同じように泣き続ける俺の頬に、握りしめていた手を片方離してそっと触れる。あまりにも優しいその手に、知らずすり寄っていた。
「優真…、もう遅いだろうか。こんなバカで小さくて、ひどい人間の俺だけど…、お前が好きだ。あの女の弟だとかそんなのは関係ない…。そうじゃないんだよな。姉弟だからって同じなわけじゃない。あいつはあいつ、お前はお前なのに。辛い思いばっかりさせて、ごめん…、今度こそ、大事にするから。もう一度、俺のそばにいてくれないか」
「…あまが、せ…」
「二度としない。二度と、お前を傷つけない。愛してる。ずっと一途に俺の事を思ってくれてたお前が、俺を正気に戻してくれた。都合がいいと思う。お前に対する仕打ちは、許されるものでもない。だけど、だからこそ、今度は俺を傍に置いてくれ。お前の為に、尽くさせてくれ」
まっすぐに俺を見る天ケ瀬の顔は、いつも見ていたあの苦しげな全てを諦め荒んでいた顔じゃなかった。

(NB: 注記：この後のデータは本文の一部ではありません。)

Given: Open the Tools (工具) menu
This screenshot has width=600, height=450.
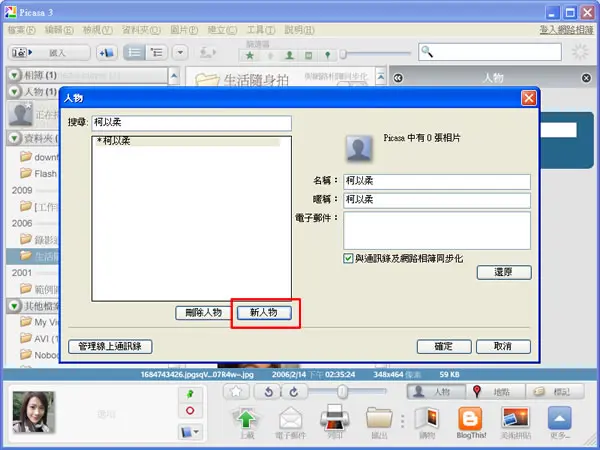Looking at the screenshot, I should [x=261, y=30].
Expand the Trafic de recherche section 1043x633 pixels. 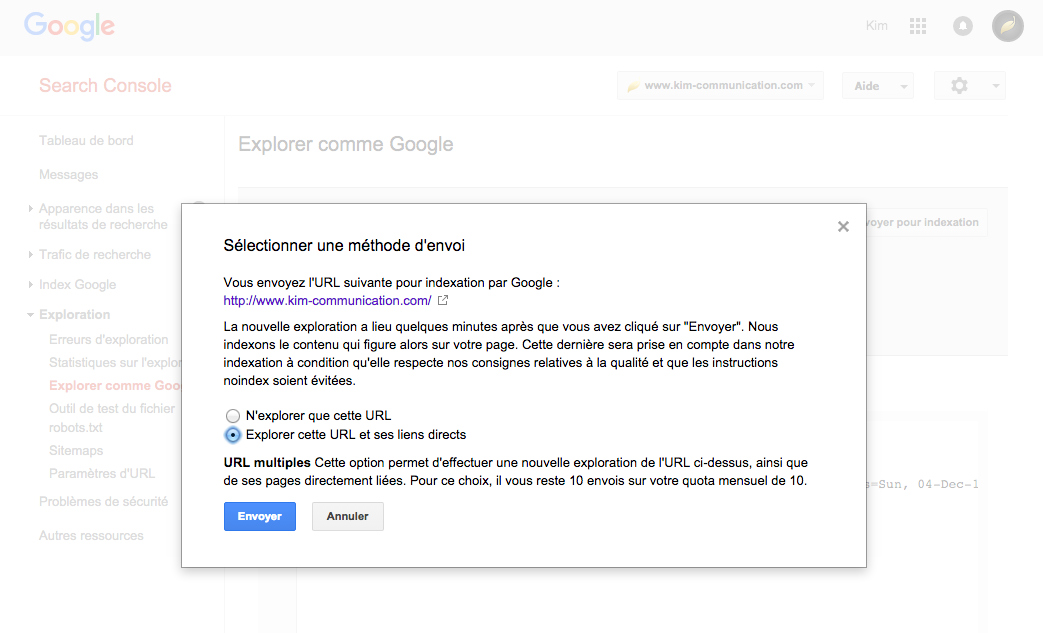click(x=94, y=255)
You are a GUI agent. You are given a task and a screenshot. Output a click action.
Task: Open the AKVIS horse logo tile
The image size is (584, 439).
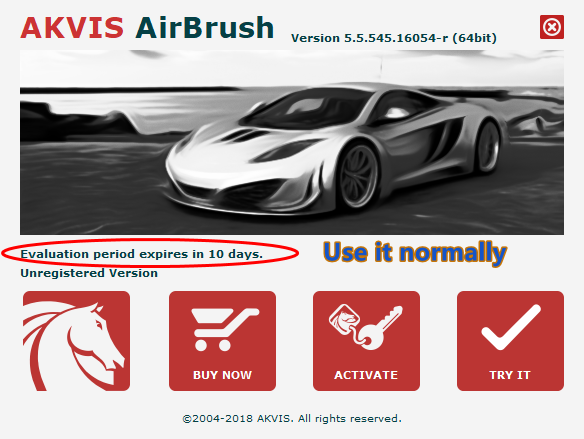coord(76,341)
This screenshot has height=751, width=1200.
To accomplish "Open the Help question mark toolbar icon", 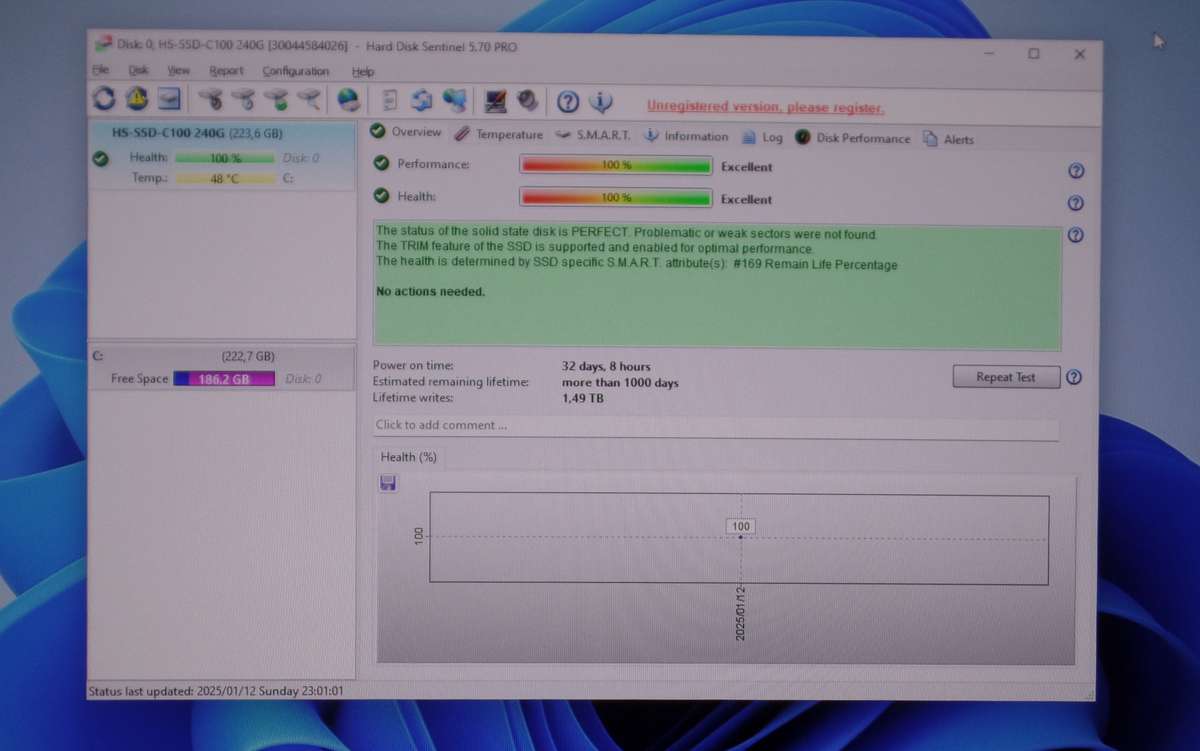I will click(567, 101).
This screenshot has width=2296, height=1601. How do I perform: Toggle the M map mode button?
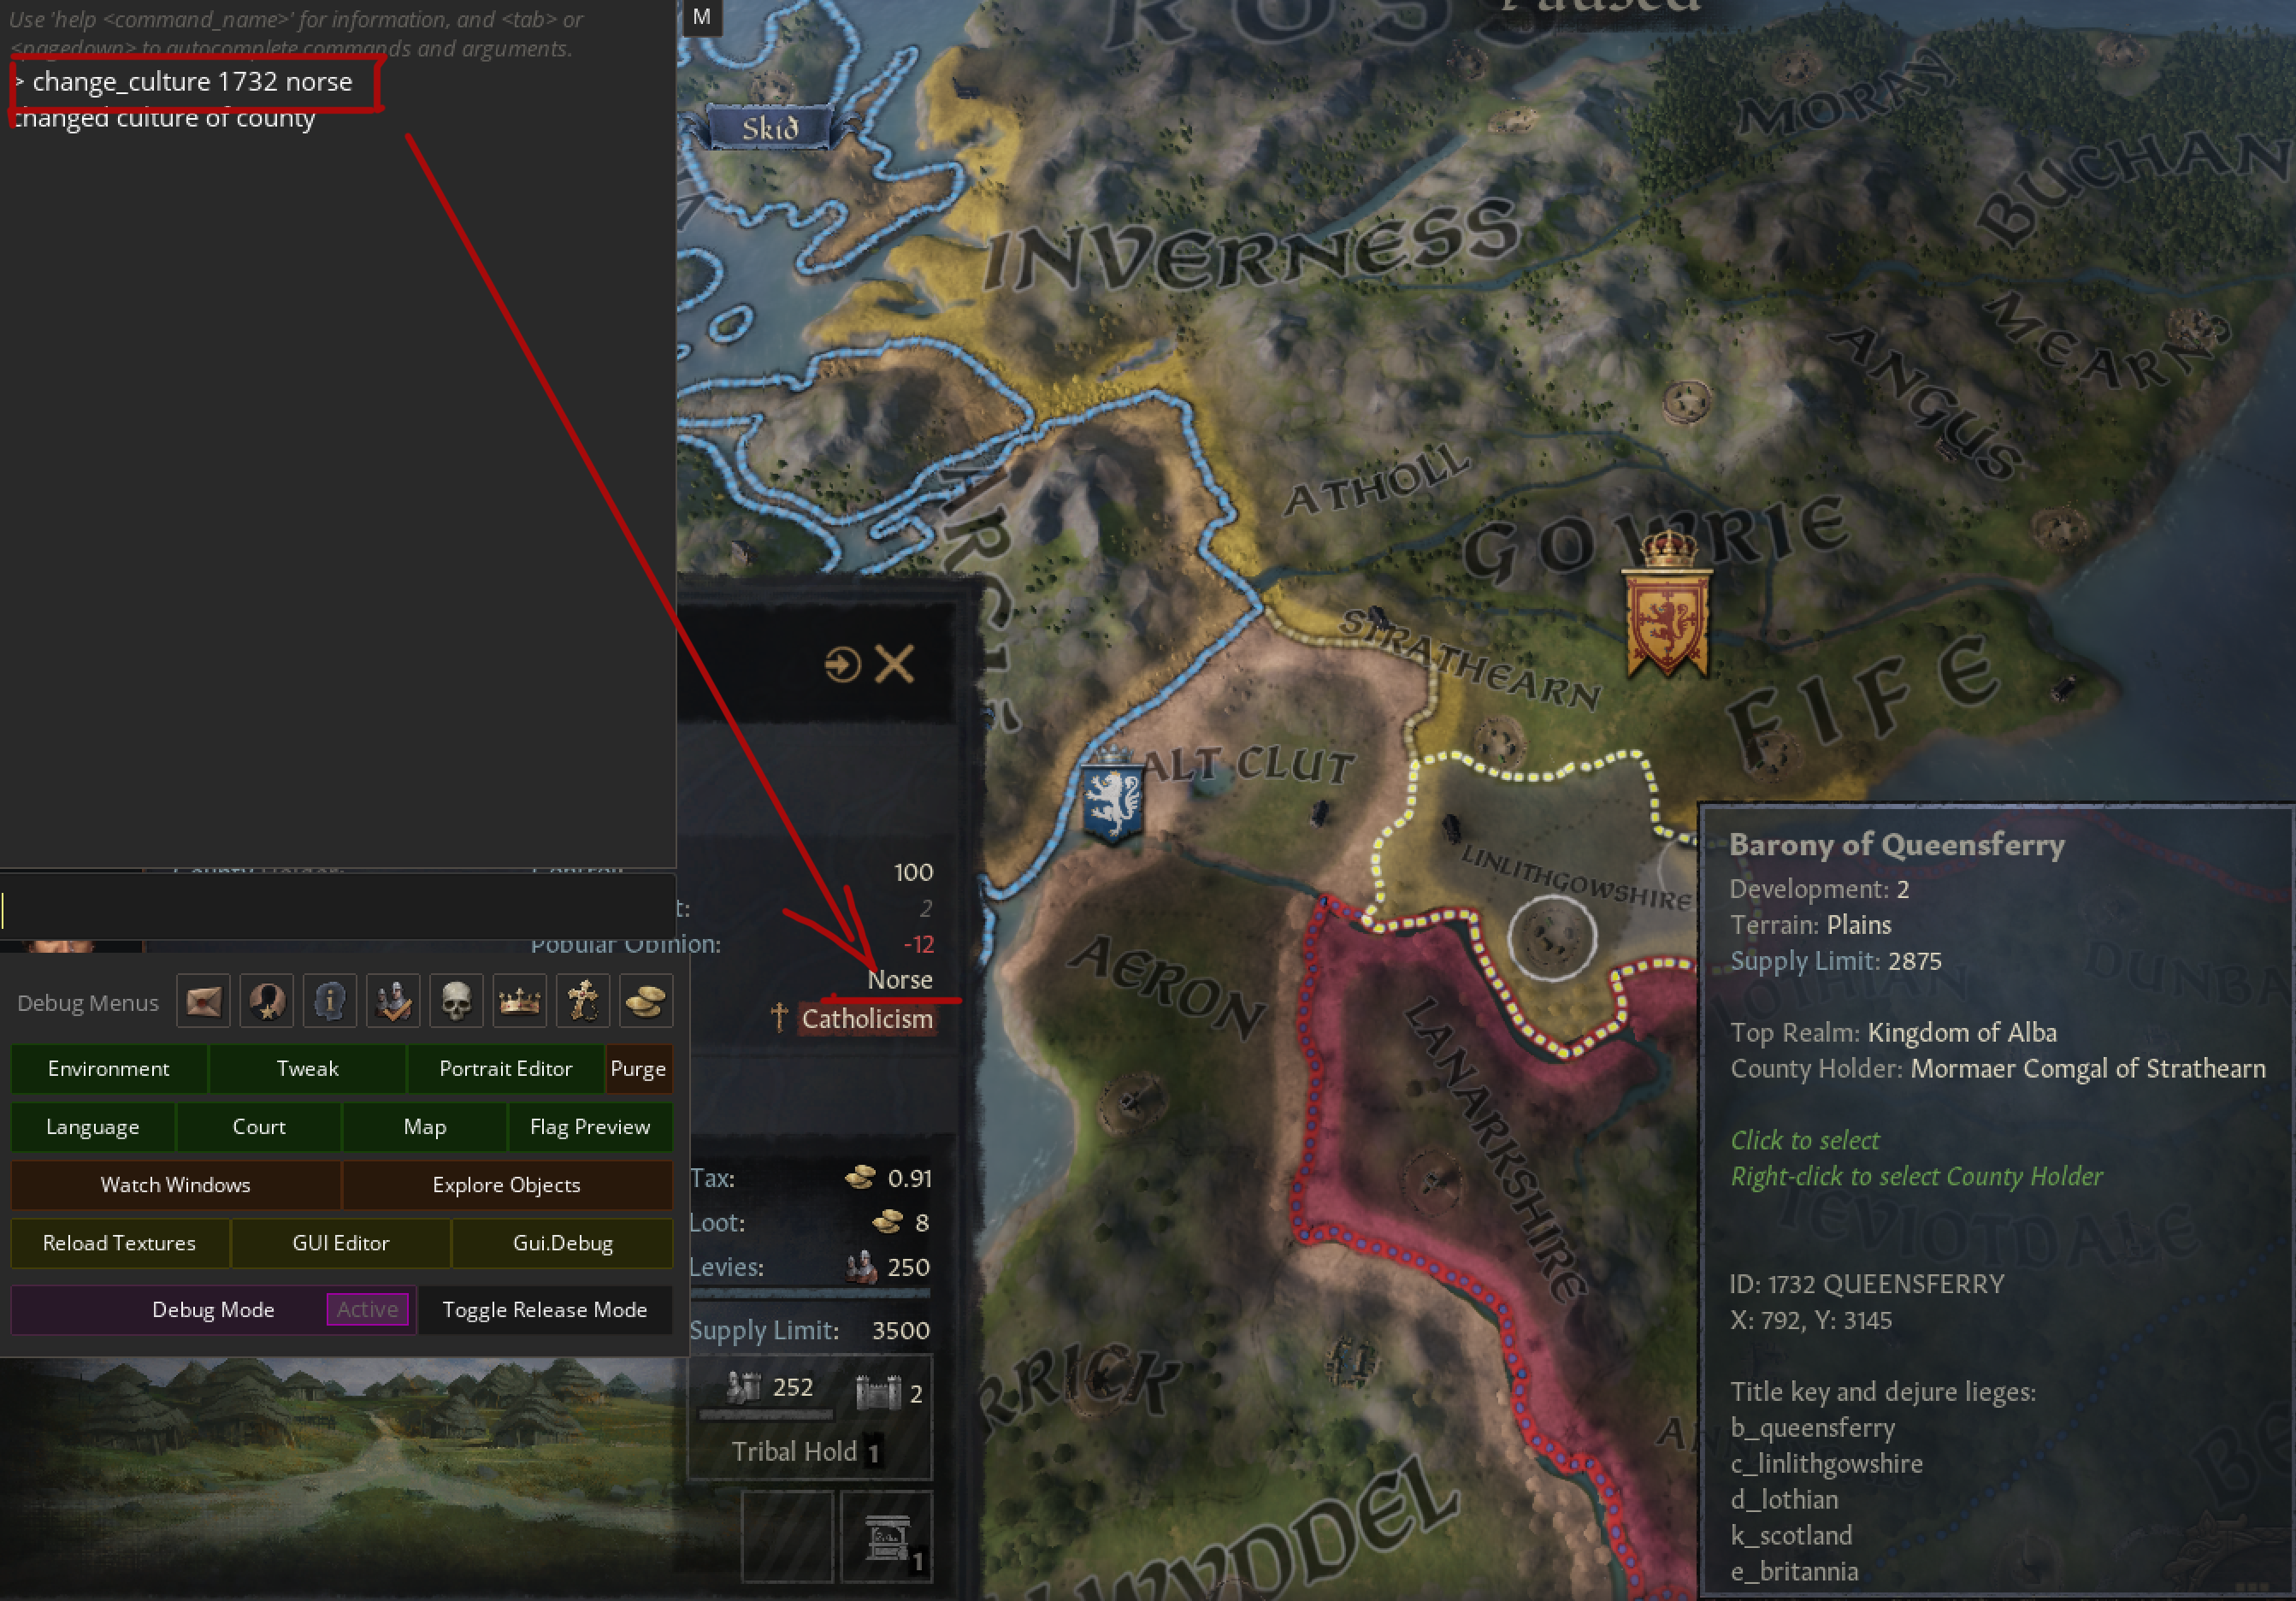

俺が、天ケ瀬の事を許さないなんてあるはずがない。許すも何も、はじめから自分が望んでしていたことなんだから。
だけど、その言葉を信じてもいいのなら。本当に、俺が傍にいることを許してくれるのならば、俺が望むことはいつだってたった一つだった。
「…っ、天ケ瀬…、笑って、くれる?俺の為に、笑ってくれる…?」
求めるものはたった一つ。
求めてやまなかったそれが近づくと同時にそっと触れた唇から、全てが溶けだして流れるようだった。
「じ、自分で食べられるから…」
「だめだめ、まだ本調子じゃないんだからな。ほら、あ〜ん」
小さく切ったリンゴを爪楊枝に刺してずい、と目の前に出されてはこれ以上断ることもできずにおずおずと口を開ける。雛に餌付けするかのように口に入れられて咀嚼すると天ケ瀬は満面の笑みを浮かべてもう一つ爪楊枝に刺した。
三週間水だけで生きていた俺は栄養失調だと診断され、それだけではなく神経性のものだろうと言われるほど胃がやられていたらしい。自分では平気なふりをしていても、体ってのは知らずにダメージを受けていたのかもしれない。診察の結果を聞くなり天ケ瀬はまたボロボロと泣き出して、俺を抱きしめるものだからなだめるのが大変だった。とりあえず一週間の入院となったその日から、天ケ瀬はこれでもかと言わんばかりに俺に尽くす。これが本来の天ケ瀬の姿なんだろう、いつもいつも笑顔で俺の世話を焼いてくれる天ケ瀬にじんと胸が熱くなって、その笑顔が俺の為だということの幸せをかみしめる。
友人は見舞いに来て泣いて喜んで、天ケ瀬に今度俺を泣かせるようなことをしたら問答無用で別れさせると言った。
「天ケ瀬は元々そういう人間じゃないんだよ。今までのが嘘なんだ、今の天ケ瀬が本当の天ケ瀬なんだよ。優しくて、思いやりがあって、誰より情が深いんだ」
そう言えば、「救いようのないバカだな」と一蹴されたが、そう言う友人の顔はいつも以上に笑顔だった。
まだ罪の意識が消えないのか、天ケ瀬は時折俺に謝る。それはプレイの最中に『へたくそ』と言って平手打ちをされた時についた爪で引っ掻いた跡後だったりなどそういうものを見つけたときだ。
そんな時、俺は天ケ瀬を抱きしめて大丈夫だと囁く。
俺が身を投じたのは、煉獄だ。天ケ瀬に愛を再びと願い受けた試練でついた傷に何の不満があるだろうか。
俺のキーケースの中には、真新しい鍵がある。入院中に天ケ瀬がくれた、新しい部屋の鍵だ。元々持たされていた合い鍵は、天ケ瀬が処分した。
曰く、あれは俺を苦しめるための枷みたいな物だったから、今度は改めて恋人として愛の証として使って欲しいのだそうだ。
もうすぐ俺は退院する。その時に初めて使い、開けるその扉は煉獄で罪を浄化された俺が許された楽園への扉なんだろう。